## [Supplied passage]
/---
See 28 U.S.C. § 1915(e)(2)(B)(ii).

        On appeal, Place continues to allege that the four named defendants either threatened him

using obscene, abusive, and profane language or condoned such verbal abuse, causing him to feel

demeaned and humiliated. A prisoner’s allegations of verbal abuse or of threats of abuse by a

custodial officer are insufficient to state a constitutional violation. See Calhoun v. Hargrove, 
312 F.3d 730
, 734 (5th Cir. 2002); Bender v. Brumley, 
1 F.3d 271
, 274 n.4 (5th Cir. 1993); Lynch v.

Cannatella, 
810 F.2d 1363
, 1376 (5th Cir. 1987). Thus, the district court properly dismissed with

prejudice Place’s verbal abuse claims.

        Place also complains about the district court’s failure to address his claims, raised for the first

time in his objections to the magistrate judge’s report, that two other prison officials, Sharp and

Fuentes, confiscated Place’s “legal file” in retaliation for his exercise of a constitutionally protected

right, and that their confiscation of his “legal file” hindered his access to the courts.

        Generally, an issue raised for the first time in an objection to a magistrate judge’s report is not

properly before the district court and therefore is not cognizable on appeal. United States v.
\---
## [Written exercise 1]
List every case that the court opinion excerpt cites with a reporter volume and page, giving each case name with its citation and year.

## [Supplied records]
/---
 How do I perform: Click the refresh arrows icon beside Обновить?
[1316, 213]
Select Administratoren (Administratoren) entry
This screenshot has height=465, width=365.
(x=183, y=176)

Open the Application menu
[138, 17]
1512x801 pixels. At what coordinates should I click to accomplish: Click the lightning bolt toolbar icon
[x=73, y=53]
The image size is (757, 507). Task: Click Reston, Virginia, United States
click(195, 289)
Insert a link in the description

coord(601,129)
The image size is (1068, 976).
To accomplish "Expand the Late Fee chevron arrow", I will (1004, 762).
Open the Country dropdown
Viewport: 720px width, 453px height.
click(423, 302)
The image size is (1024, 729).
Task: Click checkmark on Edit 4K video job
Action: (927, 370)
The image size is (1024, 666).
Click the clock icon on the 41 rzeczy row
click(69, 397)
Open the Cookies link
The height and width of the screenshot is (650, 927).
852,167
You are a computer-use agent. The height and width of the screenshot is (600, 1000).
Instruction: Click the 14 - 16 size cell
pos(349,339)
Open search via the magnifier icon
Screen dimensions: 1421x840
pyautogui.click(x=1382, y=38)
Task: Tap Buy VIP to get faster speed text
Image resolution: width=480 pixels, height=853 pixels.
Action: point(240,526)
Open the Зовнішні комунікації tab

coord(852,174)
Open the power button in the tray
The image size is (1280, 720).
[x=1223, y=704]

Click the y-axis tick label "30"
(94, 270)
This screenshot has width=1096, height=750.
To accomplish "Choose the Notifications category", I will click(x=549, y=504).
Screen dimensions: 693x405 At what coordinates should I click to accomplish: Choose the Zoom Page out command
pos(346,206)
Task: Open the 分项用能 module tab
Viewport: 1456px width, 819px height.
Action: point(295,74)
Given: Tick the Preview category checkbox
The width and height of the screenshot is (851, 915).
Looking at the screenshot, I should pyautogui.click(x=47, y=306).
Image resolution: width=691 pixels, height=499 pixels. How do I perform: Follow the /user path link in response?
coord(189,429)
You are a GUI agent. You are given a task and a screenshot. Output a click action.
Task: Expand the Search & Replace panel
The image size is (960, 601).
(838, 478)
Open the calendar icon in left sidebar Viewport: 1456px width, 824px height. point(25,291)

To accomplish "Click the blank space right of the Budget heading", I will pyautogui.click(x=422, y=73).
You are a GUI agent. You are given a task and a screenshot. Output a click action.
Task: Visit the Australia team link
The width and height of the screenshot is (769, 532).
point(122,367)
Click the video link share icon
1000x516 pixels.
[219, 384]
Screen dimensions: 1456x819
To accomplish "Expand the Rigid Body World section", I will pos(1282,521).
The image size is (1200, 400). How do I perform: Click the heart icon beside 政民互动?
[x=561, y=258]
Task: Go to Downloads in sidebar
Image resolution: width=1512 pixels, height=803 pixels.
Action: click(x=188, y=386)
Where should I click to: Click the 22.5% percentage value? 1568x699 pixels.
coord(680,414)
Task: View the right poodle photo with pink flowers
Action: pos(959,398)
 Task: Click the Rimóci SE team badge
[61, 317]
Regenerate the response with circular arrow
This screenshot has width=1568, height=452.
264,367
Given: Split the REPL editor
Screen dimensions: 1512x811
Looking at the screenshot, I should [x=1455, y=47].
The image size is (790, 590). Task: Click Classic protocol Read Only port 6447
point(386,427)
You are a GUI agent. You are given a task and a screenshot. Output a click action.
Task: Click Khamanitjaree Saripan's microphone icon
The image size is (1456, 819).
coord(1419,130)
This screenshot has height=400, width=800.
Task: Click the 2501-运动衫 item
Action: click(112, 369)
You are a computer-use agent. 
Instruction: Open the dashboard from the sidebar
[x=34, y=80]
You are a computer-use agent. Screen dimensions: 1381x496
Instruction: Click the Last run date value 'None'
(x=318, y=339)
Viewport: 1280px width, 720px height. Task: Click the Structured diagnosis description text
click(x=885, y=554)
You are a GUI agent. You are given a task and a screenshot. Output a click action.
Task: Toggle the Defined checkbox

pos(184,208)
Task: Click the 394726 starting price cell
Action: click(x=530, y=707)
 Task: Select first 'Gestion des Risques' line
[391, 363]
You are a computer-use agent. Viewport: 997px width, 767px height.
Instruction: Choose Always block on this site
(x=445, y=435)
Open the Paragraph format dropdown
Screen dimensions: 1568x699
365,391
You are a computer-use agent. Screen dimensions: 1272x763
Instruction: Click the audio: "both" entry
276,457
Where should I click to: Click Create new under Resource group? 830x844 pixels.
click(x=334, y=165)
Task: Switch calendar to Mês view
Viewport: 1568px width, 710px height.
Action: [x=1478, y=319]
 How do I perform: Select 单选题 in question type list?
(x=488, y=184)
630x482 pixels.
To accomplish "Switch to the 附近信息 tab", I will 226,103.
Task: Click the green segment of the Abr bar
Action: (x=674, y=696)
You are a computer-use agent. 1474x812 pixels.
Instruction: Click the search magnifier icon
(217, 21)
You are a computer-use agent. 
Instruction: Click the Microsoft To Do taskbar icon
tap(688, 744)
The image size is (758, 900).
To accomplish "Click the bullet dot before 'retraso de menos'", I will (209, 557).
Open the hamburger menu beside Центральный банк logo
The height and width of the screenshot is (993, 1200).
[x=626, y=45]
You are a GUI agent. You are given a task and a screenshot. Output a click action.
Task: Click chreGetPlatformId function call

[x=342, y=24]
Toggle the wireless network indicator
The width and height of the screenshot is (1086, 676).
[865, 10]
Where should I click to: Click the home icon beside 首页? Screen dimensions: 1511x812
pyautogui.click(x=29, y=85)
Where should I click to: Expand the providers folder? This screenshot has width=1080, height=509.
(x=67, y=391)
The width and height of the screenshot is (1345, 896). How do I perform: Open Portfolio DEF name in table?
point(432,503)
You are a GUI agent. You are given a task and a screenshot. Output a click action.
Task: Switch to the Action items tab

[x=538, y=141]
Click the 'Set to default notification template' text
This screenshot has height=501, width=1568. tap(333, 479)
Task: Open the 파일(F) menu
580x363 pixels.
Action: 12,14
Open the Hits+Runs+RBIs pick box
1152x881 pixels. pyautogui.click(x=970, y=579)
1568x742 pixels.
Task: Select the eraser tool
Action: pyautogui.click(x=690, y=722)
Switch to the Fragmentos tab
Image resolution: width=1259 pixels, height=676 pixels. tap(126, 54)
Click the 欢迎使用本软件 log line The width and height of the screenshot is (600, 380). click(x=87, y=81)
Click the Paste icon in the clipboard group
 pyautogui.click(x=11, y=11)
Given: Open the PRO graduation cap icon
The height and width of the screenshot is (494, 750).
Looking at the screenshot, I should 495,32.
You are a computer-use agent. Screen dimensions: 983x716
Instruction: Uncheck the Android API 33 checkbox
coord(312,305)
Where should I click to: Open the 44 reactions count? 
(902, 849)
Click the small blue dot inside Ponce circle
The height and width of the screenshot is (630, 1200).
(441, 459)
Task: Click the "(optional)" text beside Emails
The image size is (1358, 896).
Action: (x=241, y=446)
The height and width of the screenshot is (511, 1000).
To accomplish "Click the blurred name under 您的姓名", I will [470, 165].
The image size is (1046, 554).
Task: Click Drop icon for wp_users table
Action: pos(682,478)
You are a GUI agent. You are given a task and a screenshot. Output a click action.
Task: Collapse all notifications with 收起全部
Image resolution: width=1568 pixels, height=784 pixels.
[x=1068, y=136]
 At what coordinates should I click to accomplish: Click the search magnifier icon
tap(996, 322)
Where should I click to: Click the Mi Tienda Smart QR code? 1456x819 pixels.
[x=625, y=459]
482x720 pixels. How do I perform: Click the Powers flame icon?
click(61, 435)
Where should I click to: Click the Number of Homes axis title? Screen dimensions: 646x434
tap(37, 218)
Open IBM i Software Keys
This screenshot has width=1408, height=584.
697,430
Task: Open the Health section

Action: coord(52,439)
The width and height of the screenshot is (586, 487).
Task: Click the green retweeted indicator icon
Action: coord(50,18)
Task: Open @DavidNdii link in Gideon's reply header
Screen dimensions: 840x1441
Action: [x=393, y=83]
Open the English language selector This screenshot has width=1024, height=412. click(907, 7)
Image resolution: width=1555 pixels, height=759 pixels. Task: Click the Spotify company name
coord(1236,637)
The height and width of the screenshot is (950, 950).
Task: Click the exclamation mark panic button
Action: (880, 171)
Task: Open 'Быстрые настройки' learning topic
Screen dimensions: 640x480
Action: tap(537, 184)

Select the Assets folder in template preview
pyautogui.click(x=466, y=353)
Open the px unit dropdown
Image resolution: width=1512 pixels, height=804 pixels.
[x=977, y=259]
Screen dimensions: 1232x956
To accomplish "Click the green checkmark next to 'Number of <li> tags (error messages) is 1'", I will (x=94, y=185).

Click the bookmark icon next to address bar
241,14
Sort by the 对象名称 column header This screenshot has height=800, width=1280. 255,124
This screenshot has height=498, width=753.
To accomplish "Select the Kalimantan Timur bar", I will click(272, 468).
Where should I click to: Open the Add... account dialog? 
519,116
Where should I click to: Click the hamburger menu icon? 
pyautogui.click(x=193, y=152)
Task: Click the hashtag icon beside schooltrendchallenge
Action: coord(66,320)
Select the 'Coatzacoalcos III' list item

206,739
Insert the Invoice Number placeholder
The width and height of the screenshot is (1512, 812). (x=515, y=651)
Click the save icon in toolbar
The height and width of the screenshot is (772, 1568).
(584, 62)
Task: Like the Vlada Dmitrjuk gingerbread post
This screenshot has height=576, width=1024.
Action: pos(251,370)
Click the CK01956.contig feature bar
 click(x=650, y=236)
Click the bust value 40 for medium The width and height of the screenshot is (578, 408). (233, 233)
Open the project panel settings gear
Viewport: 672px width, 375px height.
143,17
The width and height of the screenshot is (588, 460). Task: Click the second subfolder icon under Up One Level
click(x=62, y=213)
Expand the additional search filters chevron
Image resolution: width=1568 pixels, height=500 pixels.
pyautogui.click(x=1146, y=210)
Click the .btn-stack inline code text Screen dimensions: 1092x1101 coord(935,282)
\---
## [Written exercise 2]
Reproduce the lines of the records between the line holding "You are a computer-use agent. Screen dimensions: 983x716" and the line holding "Action: (x=241, y=446)", inclusive.

## [Reply 1]
Calhoun v. Hargrove, 312 F.3d 730, 734 (5th Cir. 2002)
Bender v. Brumley, 1 F.3d 271, 274 n.4 (5th Cir. 1993)
Lynch v. Cannatella, 810 F.2d 1363, 1376 (5th Cir. 1987)

## [Reply 2]
You are a computer-use agent. Screen dimensions: 983x716
Instruction: Uncheck the Android API 33 checkbox
coord(312,305)
Where should I click to: Open the 44 reactions count? 
(902, 849)
Click the small blue dot inside Ponce circle
The height and width of the screenshot is (630, 1200).
(441, 459)
Task: Click the "(optional)" text beside Emails
The image size is (1358, 896).
Action: (x=241, y=446)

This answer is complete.